Nintendo already discontinued their absurdly popular MiniNES, in spite of all the people still trying to get one, and it’s already looking like the upcoming SNES Classic will be made of unobtanium as well. Considering the huge demand for nostalgia-based miniaturized emulators, Nintendo should take a cue from [c.invent], who built the “Keymu,” an open-source, keychain-sized Game Boy Color capable of playing NES, SNES, Game Boy Color, and Game Boy Advance games (well, the ROMs of those games), as seen in the video above.

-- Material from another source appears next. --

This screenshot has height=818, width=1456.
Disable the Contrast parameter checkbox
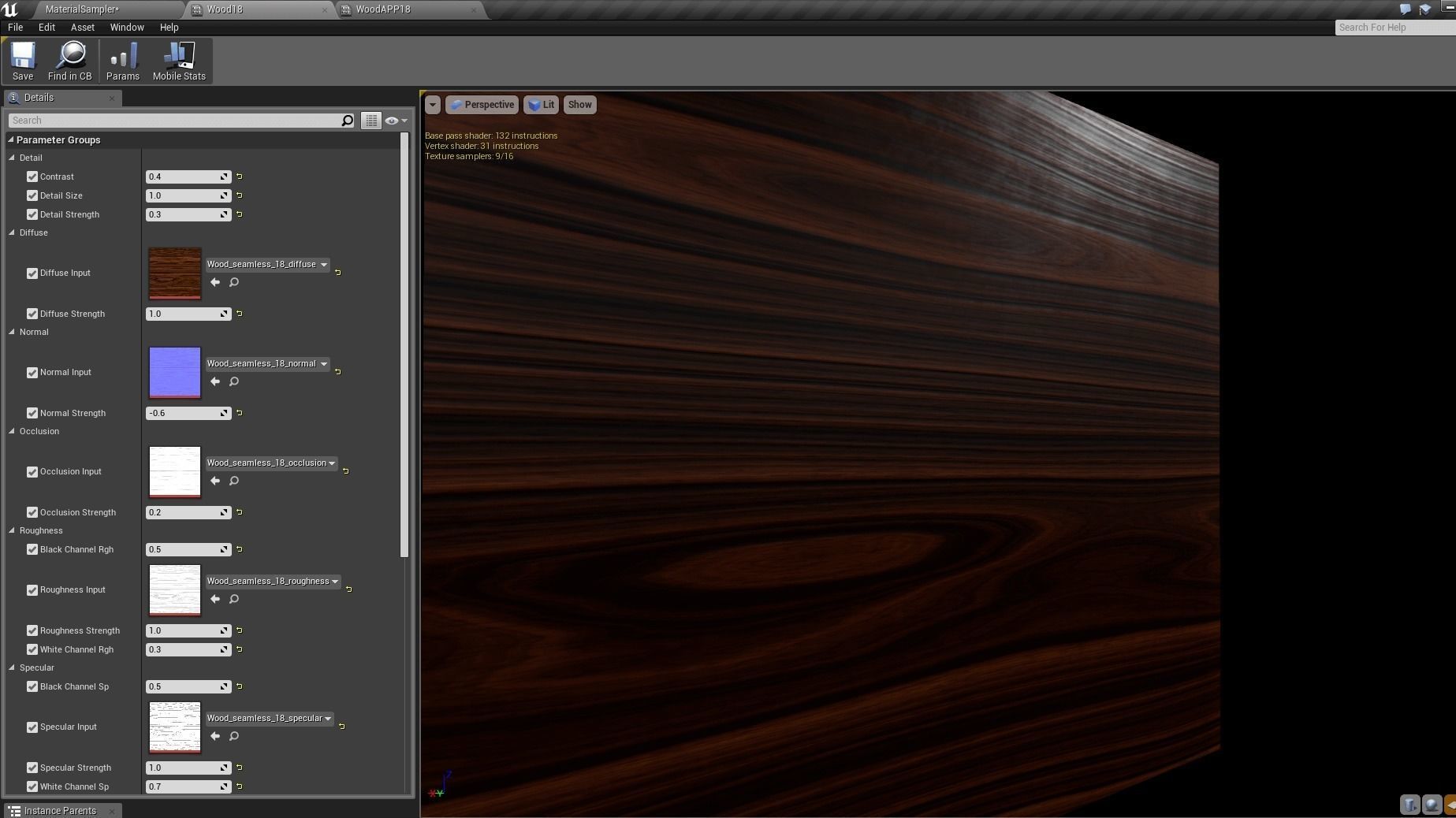point(32,177)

He believes Keymu is “the world’s smallest emulation console” at a size of only 4.2cm x 4.6 cm x 1.7cm (approximately 1.65″ x 1.8″ x 0.67″). Inspiration for Keymu came from the mini-Game Boy he saw at the 2016 Hackaday superconference and says is “the coolest, nerdiest and cutest project I ever came across.” Then he took the idea of a keychain-sized Game Boy and made a smaller version that can emulate more Nintendo systems, has more buttons, and has a clamshell case to protect the screen when the toy is carried in a pocket (because you’d want to take this everywhere).
The Keymu runs on Linux Debian — allowing for the emulation of several Nintendo systems — and it was built from nine primary components: an Intel Edison SOC, a 1.5″ OLED Display 128×128 (SSD1351), a 11.7mm speaker, a 220mAh (501535) Lithium battery, a Micro-USB connector, two LEDs (one for an on/off indicator and one for a battery-charging indicator), a custom-made PCB, and a 3D-printed clamshell case with nine buttons. Although he says he’s not a fan of the Intel Edison chip, it had the right features and compact size for a case this tiny.